* Start *

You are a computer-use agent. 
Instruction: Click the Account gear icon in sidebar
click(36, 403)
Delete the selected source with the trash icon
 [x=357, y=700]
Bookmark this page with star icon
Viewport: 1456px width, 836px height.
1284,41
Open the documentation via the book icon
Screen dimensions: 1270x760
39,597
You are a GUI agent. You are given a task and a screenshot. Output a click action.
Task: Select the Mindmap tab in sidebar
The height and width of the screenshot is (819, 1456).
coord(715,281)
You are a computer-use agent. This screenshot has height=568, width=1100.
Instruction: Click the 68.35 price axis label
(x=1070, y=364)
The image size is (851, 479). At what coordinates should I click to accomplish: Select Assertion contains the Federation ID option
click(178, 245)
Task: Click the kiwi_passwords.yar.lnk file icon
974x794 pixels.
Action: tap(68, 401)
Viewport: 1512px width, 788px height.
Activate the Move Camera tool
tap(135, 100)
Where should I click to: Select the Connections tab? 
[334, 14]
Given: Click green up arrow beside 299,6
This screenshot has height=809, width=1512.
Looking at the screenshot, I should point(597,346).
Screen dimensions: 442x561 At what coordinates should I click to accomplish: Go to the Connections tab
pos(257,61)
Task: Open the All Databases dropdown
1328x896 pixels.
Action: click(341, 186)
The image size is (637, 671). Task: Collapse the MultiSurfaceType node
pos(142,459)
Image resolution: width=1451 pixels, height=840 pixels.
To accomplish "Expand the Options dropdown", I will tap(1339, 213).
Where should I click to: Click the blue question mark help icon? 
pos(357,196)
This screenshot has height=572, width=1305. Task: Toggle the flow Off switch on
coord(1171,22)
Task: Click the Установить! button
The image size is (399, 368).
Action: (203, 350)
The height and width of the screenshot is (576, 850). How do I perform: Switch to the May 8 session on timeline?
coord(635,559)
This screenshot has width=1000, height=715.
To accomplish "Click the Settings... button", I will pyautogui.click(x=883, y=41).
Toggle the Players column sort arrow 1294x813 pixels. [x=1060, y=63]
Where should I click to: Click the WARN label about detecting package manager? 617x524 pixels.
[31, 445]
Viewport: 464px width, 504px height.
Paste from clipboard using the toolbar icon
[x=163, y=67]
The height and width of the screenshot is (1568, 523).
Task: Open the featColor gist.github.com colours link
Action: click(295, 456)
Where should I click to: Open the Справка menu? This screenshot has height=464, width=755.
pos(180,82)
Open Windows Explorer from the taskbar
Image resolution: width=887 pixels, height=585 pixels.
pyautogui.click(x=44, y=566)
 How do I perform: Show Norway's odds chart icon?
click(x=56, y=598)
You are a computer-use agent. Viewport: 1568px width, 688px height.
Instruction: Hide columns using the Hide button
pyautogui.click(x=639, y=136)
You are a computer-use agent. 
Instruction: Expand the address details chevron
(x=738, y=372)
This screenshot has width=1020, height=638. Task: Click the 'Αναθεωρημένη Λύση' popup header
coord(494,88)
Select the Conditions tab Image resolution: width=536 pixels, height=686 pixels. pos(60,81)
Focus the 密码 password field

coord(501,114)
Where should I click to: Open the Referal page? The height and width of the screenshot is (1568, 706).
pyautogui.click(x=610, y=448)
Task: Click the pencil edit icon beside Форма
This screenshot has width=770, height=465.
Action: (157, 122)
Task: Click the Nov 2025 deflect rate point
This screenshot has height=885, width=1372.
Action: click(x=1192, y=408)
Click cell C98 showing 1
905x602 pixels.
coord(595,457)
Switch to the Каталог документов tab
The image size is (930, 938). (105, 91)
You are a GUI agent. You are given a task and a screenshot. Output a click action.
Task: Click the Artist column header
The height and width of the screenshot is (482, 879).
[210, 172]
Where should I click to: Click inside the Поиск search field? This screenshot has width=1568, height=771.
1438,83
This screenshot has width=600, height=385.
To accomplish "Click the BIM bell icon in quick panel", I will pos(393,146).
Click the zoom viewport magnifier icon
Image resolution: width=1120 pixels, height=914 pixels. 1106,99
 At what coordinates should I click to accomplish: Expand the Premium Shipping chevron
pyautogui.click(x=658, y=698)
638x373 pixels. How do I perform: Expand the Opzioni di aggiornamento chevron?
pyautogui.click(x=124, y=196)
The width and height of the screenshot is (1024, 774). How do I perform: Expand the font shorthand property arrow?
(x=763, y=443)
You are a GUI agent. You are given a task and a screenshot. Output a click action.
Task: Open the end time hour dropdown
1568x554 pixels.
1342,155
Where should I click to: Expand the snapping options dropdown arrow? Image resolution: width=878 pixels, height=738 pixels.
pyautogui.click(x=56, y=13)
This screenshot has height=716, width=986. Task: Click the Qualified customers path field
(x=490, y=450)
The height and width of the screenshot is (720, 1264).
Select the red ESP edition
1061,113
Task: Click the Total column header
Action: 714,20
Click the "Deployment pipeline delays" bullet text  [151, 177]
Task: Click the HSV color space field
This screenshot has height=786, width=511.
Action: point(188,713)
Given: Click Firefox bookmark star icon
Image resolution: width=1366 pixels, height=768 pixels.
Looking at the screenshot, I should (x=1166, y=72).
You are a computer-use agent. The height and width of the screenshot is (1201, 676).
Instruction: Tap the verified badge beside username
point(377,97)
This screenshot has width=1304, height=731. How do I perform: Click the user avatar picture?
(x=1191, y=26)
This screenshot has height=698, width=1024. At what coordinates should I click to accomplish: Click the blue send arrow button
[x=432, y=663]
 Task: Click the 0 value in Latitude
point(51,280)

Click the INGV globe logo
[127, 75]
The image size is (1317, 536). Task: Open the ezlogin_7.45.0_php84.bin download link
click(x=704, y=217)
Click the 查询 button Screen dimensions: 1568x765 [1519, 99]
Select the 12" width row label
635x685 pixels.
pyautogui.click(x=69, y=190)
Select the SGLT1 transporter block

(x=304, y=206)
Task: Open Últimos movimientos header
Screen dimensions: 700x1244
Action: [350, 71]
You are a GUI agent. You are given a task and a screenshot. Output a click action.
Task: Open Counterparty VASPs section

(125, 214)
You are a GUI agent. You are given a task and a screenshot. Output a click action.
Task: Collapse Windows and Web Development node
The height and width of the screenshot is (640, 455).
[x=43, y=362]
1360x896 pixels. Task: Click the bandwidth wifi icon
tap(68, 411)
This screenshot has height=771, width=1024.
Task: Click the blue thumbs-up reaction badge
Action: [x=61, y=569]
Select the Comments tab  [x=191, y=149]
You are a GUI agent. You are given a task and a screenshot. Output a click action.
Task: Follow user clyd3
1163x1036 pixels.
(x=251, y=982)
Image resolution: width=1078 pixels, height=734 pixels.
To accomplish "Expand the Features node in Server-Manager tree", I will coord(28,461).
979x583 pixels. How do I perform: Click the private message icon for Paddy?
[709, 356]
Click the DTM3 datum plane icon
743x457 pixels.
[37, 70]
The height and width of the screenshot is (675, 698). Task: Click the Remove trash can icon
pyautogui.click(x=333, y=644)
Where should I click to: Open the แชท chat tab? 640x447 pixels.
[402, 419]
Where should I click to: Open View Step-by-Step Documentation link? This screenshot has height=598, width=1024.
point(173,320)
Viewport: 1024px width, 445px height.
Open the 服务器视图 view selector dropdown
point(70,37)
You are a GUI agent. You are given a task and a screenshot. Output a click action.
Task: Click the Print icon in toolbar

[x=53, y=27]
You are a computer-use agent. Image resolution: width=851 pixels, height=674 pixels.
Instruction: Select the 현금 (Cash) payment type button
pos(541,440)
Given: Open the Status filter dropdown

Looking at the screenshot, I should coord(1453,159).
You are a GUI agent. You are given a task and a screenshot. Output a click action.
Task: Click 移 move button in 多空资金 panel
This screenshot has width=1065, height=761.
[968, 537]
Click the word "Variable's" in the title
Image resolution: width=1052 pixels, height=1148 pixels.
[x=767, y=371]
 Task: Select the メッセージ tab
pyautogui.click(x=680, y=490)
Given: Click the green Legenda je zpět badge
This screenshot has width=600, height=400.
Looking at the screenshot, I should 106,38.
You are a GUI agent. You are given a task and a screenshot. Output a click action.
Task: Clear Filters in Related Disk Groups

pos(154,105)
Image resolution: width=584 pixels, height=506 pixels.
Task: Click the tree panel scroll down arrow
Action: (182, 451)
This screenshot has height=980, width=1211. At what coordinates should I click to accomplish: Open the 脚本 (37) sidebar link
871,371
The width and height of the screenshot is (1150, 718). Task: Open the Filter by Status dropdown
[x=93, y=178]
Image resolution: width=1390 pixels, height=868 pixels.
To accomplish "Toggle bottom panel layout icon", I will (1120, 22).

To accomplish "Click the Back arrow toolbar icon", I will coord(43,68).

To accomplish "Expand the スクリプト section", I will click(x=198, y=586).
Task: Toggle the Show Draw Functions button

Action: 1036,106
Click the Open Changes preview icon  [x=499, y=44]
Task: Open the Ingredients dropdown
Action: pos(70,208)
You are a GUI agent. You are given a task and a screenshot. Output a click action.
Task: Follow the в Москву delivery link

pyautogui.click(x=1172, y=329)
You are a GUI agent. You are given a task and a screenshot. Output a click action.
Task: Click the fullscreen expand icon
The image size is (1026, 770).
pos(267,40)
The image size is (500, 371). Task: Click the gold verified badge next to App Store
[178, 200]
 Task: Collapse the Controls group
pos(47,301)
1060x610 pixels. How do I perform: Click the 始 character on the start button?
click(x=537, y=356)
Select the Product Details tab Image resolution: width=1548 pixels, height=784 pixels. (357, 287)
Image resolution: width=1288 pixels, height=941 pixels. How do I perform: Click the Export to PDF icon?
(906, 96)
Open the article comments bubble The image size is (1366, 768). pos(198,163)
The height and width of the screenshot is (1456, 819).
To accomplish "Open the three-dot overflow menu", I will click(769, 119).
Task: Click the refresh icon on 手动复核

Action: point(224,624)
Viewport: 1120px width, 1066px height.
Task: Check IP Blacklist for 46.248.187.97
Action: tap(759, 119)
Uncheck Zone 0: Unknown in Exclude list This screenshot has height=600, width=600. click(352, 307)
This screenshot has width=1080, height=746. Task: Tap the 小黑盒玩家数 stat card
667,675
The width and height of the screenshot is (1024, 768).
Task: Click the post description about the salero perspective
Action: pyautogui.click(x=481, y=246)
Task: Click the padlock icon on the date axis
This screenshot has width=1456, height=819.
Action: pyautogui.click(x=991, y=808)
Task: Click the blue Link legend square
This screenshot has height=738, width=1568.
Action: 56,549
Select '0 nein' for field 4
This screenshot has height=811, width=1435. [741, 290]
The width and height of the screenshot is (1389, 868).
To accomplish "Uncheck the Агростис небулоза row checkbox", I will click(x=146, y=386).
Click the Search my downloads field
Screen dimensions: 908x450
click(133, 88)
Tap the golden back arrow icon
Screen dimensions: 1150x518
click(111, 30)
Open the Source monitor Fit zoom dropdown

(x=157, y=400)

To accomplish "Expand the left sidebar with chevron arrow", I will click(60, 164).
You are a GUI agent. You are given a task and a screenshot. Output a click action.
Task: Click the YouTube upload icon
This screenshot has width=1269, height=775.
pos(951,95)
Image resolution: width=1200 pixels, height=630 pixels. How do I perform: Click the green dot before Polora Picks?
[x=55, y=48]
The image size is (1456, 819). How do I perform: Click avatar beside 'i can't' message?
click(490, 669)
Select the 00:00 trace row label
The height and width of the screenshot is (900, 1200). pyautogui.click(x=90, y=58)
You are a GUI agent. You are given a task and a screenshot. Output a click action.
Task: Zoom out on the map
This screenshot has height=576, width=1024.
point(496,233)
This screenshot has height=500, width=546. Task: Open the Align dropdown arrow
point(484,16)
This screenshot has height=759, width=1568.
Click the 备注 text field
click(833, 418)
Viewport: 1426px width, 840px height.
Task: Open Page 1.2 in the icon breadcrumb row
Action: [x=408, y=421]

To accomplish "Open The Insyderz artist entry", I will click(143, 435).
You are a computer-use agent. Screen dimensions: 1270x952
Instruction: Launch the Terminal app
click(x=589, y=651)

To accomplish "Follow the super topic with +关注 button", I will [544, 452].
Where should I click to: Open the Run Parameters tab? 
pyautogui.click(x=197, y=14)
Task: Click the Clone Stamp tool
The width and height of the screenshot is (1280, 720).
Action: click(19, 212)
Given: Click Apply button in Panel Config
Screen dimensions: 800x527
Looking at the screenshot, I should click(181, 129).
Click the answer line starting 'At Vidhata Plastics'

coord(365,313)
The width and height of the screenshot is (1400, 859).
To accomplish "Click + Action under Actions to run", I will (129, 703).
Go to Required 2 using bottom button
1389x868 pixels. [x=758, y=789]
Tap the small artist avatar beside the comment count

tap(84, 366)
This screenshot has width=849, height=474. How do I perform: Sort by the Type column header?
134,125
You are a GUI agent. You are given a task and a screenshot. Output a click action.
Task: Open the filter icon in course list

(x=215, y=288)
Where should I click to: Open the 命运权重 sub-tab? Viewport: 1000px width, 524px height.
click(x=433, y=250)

* End *

» What to produce: Can you copy out the lines above exactly, from the start of the lines through the line that contains "click(178, 245)", including both ends?

» Expected output:
You are a computer-use agent. 
Instruction: Click the Account gear icon in sidebar
click(36, 403)
Delete the selected source with the trash icon
 [x=357, y=700]
Bookmark this page with star icon
Viewport: 1456px width, 836px height.
1284,41
Open the documentation via the book icon
Screen dimensions: 1270x760
39,597
You are a GUI agent. You are given a task and a screenshot. Output a click action.
Task: Select the Mindmap tab in sidebar
The height and width of the screenshot is (819, 1456).
coord(715,281)
You are a computer-use agent. This screenshot has height=568, width=1100.
Instruction: Click the 68.35 price axis label
(x=1070, y=364)
The image size is (851, 479). At what coordinates should I click to accomplish: Select Assertion contains the Federation ID option
click(178, 245)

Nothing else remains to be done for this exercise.